====== TEXT BLOCK ======
30 August, 2018

Those questions again

A No Kidding friend recently was telling me about her weekend away at an elderly friend’s 80th birthday party, when she was frequently asked (by many of those attending, who no doubt were also older), “do you have a family?”

Whilst I had a mother who would always use this phrase to ask whether someone had children, she said she’d never heard that before, but she still managed to give the perfect response, responding, “Yes, I have a family, a very close family, but if you mean, ‘do I have children,’ then the answer is no.”

This made me think about Mel’s recent post about asking questions, when she thought immediately about our No Kidding community’s reaction* to being asked if we have children. In writing a response to her, I realised I had a lot to say on this topic!

I'll start by saying that asking questions is important. For a start, it shows that we're not selfishly focused on ourselves, and it shows respect to the other people we are with. It's how we build relationships, and how we got to know our significant others and our best friends, after all. Isn't it?
====== MATERIAL SHOWN ======
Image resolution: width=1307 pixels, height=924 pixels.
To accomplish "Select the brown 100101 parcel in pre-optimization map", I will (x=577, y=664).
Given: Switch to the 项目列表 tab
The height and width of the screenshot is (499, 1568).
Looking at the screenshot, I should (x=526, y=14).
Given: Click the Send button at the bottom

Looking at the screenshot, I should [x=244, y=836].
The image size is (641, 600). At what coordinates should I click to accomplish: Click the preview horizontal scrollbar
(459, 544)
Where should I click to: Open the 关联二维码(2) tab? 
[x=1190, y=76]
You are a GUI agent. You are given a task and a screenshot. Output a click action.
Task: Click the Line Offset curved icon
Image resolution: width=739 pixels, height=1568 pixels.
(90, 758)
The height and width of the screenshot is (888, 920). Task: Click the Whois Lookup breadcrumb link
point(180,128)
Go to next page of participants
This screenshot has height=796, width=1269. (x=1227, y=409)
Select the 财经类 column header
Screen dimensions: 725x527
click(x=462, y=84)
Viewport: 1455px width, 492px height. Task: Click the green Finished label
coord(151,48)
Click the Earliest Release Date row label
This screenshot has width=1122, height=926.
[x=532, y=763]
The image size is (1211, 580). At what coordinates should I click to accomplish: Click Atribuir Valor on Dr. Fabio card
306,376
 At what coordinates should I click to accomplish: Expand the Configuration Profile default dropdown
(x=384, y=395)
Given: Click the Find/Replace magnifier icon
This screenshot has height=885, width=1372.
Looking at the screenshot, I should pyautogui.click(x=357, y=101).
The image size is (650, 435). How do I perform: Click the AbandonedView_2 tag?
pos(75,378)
======
WHAT YOU NEED TO DO
1. In the post about being asked whether one has children, what event was the No Kidding friend attending when she was frequently asked "do you have a family?"
2. Rewrite the rows from the line containing "Given: Click the Find/Replace magnifier icon" through the end of the rows as a JSON list of strings, one string per line.

ANSWER LIST
1. An elderly friend's 80th birthday party.

2.
[
  "Given: Click the Find/Replace magnifier icon",
  "This screenshot has height=885, width=1372.",
  "Looking at the screenshot, I should pyautogui.click(x=357, y=101).",
  "The image size is (650, 435). How do I perform: Click the AbandonedView_2 tag?",
  "pos(75,378)"
]